TASK TO COMPLETE => Keep only those lines of the records that include the string "each".

(Collected data)
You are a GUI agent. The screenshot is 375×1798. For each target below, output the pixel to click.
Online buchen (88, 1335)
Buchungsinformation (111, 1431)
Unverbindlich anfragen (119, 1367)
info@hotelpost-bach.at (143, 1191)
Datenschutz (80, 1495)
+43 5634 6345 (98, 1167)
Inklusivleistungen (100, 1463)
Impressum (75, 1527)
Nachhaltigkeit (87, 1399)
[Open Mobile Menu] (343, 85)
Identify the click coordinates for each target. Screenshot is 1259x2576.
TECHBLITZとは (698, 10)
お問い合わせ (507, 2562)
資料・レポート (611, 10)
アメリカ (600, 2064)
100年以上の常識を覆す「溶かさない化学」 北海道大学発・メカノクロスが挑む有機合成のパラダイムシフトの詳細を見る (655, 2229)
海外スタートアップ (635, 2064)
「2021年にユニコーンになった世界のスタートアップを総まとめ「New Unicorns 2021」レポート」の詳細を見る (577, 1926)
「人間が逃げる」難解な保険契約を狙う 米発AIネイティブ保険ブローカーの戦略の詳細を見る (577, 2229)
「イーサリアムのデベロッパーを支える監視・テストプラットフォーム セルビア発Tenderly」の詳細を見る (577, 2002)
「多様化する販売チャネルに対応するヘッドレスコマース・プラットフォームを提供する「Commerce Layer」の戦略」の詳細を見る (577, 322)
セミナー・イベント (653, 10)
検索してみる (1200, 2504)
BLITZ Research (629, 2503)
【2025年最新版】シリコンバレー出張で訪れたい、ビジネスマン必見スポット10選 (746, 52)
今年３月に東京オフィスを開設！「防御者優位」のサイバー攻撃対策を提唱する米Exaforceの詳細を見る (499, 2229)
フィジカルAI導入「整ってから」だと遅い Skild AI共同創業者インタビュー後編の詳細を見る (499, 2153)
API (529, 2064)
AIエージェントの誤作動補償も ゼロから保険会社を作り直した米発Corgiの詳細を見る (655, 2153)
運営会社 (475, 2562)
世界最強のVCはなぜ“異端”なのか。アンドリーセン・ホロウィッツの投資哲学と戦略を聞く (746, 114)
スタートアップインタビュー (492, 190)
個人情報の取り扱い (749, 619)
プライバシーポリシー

THE ANSWER =>
You are a GUI agent. The screenshot is 375×1798. For each target below, output the pixel to click.
Identify the click coordinates for each target. Screenshot is 1259x2576.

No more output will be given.